The Python binding wraps the Rust Connection directly (not via the C FFI) — PyO3 marshals types cheaper than a C round-trip. Build via cd sdk/python && maturin develop; tests via python -m pytest sdk/python/tests/. Phase 6f publishes abi3-py38 wheels to PyPI on every release via OIDC trusted publishing.

Full API tour: sdk/python/README.md; runnable walkthrough: examples/python/hello.py.

Node.js (Phase 5d) ✅

sdk/nodejs/ — napi-rs 2.x (N-API v9, Node 18+), better-sqlite3-style sync API:

import { Database } from 'sqlrite';

const db = new Database('foo.sqlrite');
db.prepare("INSERT INTO users (name) VALUES ('alice')").run();
for (const row of db.prepare('SELECT id, name FROM users').all()) {
  console.log(row); // { id: 1, name: 'alice' } — object per row
}
db.close();

Unlike the C SDK, the Node.js binding wraps the Rust Connection directly (via napi-rs, no C FFI hop). Phase 6g publishes prebuilt .node binaries per platform under the @joaoh82/sqlrite scope on npm, with sigstore-signed provenance attestations via OIDC trusted publishing — no node-gyp install step on the user side. TypeScript definitions (index.d.ts) auto-generated from the Rust source.

Full API tour: sdk/nodejs/README.md; runnable walkthrough: examples/nodejs/hello.mjs.

Go (Phase 5e) ✅

sdk/go/ — cgo-linked against libsqlrite_c from Phase 5b, implementing database/sql/driver:

import (
    "database/sql"
    _ "github.com/joaoh82/rust_sqlite/sdk/go"
)

db, _ := sql.Open("sqlrite", "foo.sqlrite")
_, _ = db.Exec("INSERT INTO users (name) VALUES ('alice')")
rows, _ := db.Query("SELECT id, name FROM users")
for rows.Next() {
    var id int64; var name string
    rows.Scan(&id, &name)
}

Unlike the Python and Node.js bindings, Go goes through the C ABI — cgo is Go's FFI shape, so leveraging the existing sqlrite-ffi shim is natural and free. The driver implements every major database/sql/driver interface (Driver, Conn, Stmt, Rows, Tx, plus the context-aware variants), so every standard library construct works: QueryRow, Prepare, transactions via db.Begin(), *sql.Stmt.ExecContext, etc.

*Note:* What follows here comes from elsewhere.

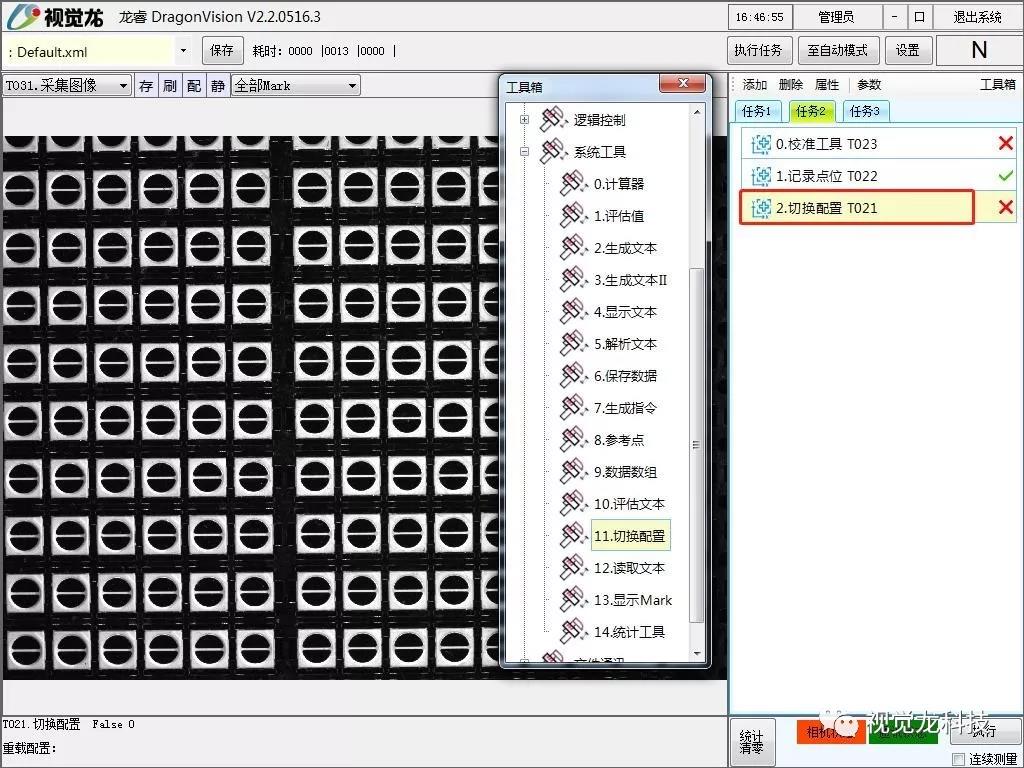The height and width of the screenshot is (768, 1024).
Task: Select 11.切换配置 in the toolbox tree
Action: (x=630, y=536)
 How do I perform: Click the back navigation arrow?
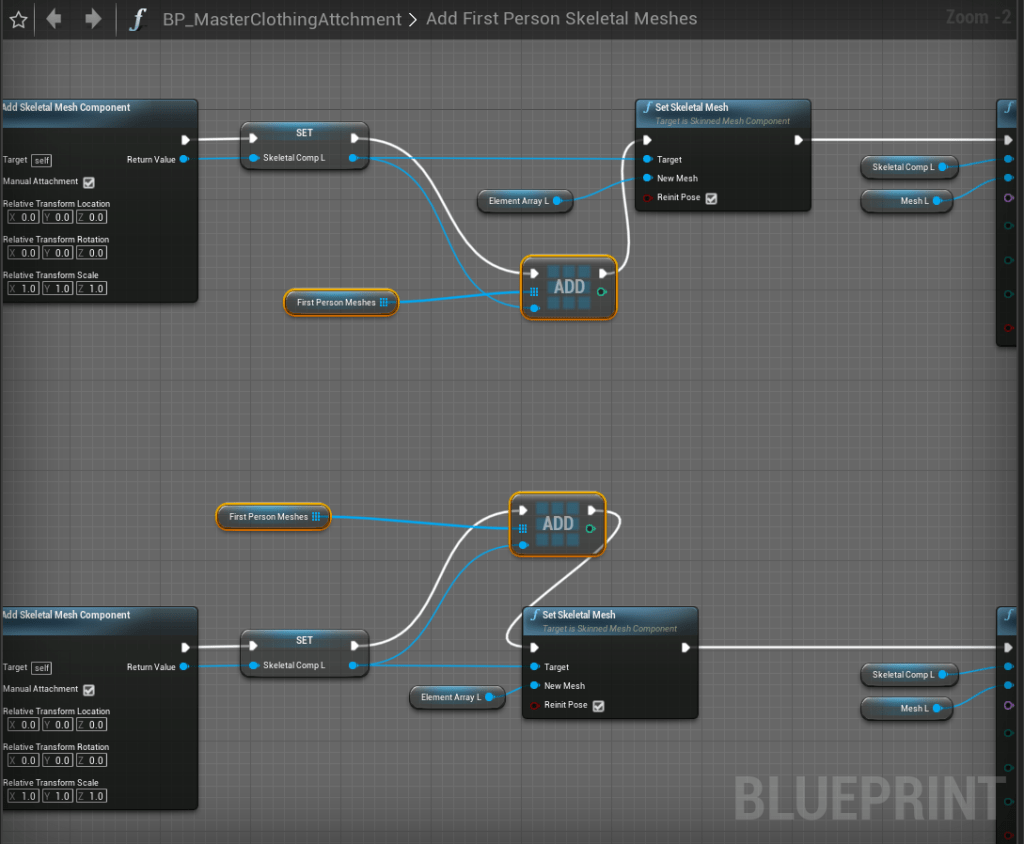tap(54, 19)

Full API tour: sdk/go/README.md; runnable walkthrough: examples/go/hello.go.

WASM (Phase 5g) ✅

sdk/wasm/wasm-bindgen compiles the Rust engine directly to wasm32-unknown-unknown. The whole database runs in a browser tab:

import init, { Database } from '@joaoh82/sqlrite-wasm';
await init();

const db = new Database();
db.exec("CREATE TABLE users (id INTEGER PRIMARY KEY, name TEXT)");
db.exec("INSERT INTO users (name) VALUES ('alice')");
const rows = db.query("SELECT id, name FROM users");
// → [{ id: 1, name: 'alice' }]

In-memory only in the MVP — file-backed mode needs OS file locks and a -wal sidecar that don't exist in a tab's sandbox. OPFS-backed persistence is a natural follow-up.

Build locally via wasm-pack build --target web --release (or bundler / nodejs). Phase 6h publishes @joaoh82/sqlrite-wasm (bundler target) to npm via wasm-pack build + npm publish (OIDC trusted publisher) on every release.

The root engine crate is feature-gated (cli for rustyline/clap/env_logger; file-locks for fs2) so default-features = false strips out everything that wouldn't compile on wasm32-unknown-unknown.

Full API tour: sdk/wasm/README.md; runnable browser demo: examples/wasm/ (cd examples/wasm && make spins up a local SQL console).


A fix in the Rust engine propagates through one wrapper update per language rather than four separate binding rewrites.

Distribution (Phase 6)

Phase 6 lands GitHub Actions CI + release automation:

  • crates.iosqlrite-engine crate (published under a different name from the sqlrite lib target because the short name was already taken; users cargo add sqlrite-engine but still write use sqlrite::…)
  • PyPIsqlrite wheels (manylinux x86_64/aarch64, macOS universal, Windows x86_64)
  • npm@joaoh82/sqlrite (Node) + @joaoh82/sqlrite-wasm (browser) packages
  • Go modulessdk/go/v* git tags
  • GitHub Releases — Tauri desktop builds + C FFI prebuilt libraries

A single git tag v0.2.0 && git push --tags turns into the full cross-platform, cross-language release.